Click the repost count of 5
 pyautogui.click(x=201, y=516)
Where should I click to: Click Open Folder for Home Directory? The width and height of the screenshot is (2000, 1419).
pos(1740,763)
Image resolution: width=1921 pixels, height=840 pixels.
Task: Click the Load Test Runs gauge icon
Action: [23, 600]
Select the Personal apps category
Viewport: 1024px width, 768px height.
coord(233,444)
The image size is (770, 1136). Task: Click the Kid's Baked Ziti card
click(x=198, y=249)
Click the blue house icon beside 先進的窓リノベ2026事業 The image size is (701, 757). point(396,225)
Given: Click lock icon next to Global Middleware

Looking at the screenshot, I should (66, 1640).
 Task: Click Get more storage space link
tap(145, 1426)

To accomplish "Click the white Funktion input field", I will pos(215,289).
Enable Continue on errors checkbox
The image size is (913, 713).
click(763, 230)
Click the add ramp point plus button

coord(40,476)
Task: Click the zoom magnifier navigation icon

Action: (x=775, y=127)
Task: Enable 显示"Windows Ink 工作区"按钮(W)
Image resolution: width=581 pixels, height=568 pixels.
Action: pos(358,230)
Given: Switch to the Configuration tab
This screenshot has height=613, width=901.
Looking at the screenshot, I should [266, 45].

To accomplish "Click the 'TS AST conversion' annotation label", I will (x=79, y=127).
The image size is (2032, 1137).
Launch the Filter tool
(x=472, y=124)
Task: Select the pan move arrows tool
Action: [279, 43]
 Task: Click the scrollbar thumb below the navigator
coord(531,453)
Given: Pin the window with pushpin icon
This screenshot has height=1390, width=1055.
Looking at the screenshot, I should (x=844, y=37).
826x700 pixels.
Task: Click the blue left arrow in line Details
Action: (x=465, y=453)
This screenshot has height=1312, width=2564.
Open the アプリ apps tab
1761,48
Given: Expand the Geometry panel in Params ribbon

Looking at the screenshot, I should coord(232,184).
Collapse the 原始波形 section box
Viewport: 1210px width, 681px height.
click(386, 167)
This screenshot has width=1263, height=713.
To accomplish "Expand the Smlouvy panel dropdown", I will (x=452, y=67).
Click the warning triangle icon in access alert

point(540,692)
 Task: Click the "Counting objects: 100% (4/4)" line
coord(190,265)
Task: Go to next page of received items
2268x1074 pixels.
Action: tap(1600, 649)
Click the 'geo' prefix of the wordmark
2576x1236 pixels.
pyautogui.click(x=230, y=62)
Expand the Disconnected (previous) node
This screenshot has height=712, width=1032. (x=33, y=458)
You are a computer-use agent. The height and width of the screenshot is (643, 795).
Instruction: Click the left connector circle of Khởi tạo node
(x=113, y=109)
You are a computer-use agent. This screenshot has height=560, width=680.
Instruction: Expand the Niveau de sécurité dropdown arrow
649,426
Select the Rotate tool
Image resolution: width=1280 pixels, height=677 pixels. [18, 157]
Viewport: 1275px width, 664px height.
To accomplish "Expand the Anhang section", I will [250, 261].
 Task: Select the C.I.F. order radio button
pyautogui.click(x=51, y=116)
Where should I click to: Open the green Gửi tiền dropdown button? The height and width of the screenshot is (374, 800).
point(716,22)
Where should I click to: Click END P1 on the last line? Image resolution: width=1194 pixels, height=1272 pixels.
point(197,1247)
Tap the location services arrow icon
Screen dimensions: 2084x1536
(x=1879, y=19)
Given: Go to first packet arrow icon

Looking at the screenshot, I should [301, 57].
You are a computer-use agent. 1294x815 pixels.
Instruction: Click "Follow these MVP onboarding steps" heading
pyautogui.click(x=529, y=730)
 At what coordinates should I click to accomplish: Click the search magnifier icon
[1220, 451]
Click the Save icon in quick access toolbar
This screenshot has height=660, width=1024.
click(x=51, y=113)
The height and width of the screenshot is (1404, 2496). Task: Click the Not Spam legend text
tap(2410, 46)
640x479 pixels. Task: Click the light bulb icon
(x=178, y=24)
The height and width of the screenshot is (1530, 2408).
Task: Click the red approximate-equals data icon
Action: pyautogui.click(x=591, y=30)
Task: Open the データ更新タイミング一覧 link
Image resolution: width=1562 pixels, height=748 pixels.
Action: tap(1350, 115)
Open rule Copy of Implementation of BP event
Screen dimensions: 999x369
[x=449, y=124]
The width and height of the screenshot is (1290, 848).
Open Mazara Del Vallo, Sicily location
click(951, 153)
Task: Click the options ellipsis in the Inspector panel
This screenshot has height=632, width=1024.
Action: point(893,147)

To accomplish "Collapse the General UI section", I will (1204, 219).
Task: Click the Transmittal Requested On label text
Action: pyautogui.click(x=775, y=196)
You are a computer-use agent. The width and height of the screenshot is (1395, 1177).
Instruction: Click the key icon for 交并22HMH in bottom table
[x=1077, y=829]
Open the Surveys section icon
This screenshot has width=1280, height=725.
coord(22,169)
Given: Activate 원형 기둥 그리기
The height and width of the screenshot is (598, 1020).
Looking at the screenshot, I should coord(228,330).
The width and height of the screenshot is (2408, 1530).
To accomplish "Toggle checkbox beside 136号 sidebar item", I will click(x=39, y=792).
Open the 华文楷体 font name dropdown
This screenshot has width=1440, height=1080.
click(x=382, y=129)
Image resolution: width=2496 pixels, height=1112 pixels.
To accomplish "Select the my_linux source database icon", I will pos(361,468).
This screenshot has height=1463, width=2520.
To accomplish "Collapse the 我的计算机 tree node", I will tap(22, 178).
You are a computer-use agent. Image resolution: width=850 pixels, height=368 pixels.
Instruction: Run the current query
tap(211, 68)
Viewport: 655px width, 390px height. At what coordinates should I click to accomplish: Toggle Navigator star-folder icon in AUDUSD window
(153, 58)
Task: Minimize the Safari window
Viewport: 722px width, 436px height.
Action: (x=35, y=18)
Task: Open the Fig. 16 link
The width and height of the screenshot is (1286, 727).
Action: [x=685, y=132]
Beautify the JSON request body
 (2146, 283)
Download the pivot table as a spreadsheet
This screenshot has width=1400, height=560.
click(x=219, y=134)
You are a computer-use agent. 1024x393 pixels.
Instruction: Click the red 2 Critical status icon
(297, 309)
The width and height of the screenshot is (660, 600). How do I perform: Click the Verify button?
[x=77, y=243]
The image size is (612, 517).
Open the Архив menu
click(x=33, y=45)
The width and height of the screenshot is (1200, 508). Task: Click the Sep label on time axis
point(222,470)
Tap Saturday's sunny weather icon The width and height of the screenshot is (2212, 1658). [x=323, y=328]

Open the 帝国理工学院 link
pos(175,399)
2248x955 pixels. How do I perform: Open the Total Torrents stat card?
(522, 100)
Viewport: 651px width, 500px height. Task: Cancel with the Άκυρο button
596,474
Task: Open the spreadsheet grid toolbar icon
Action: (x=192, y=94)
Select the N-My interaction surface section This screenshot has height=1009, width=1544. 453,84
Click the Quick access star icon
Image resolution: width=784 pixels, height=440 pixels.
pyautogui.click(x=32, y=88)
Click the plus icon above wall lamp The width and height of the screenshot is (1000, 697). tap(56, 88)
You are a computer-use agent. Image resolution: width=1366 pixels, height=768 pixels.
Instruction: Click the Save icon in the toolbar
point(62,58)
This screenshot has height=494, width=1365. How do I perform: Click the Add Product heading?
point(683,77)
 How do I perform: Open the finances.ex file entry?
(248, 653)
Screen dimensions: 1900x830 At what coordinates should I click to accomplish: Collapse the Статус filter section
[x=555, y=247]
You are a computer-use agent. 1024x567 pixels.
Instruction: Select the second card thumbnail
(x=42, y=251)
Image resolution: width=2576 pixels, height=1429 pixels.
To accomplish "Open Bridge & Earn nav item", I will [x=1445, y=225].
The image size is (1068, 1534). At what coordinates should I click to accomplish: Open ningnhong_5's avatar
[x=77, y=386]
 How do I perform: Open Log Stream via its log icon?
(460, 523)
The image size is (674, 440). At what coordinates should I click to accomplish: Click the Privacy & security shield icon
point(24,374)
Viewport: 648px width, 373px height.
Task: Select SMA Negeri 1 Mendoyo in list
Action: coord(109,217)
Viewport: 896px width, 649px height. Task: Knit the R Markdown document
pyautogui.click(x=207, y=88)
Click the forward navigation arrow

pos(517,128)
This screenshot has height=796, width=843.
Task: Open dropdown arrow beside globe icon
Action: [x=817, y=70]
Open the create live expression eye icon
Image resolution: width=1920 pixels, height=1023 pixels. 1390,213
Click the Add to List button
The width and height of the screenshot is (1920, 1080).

******************************

• **TASK GOAL**
Echo the data starting at the line that contains "search magnifier icon" and ending at the line that contains "[x=449, y=124]", both included.

• **SOLVED PROBLEM**
 At what coordinates should I click to accomplish: Click the search magnifier icon
[1220, 451]
Click the Save icon in quick access toolbar
This screenshot has height=660, width=1024.
click(x=51, y=113)
The height and width of the screenshot is (1404, 2496). Task: Click the Not Spam legend text
tap(2410, 46)
640x479 pixels. Task: Click the light bulb icon
(x=178, y=24)
The height and width of the screenshot is (1530, 2408).
Task: Click the red approximate-equals data icon
Action: pyautogui.click(x=591, y=30)
Task: Open the データ更新タイミング一覧 link
Image resolution: width=1562 pixels, height=748 pixels.
Action: tap(1350, 115)
Open rule Copy of Implementation of BP event
Screen dimensions: 999x369
[x=449, y=124]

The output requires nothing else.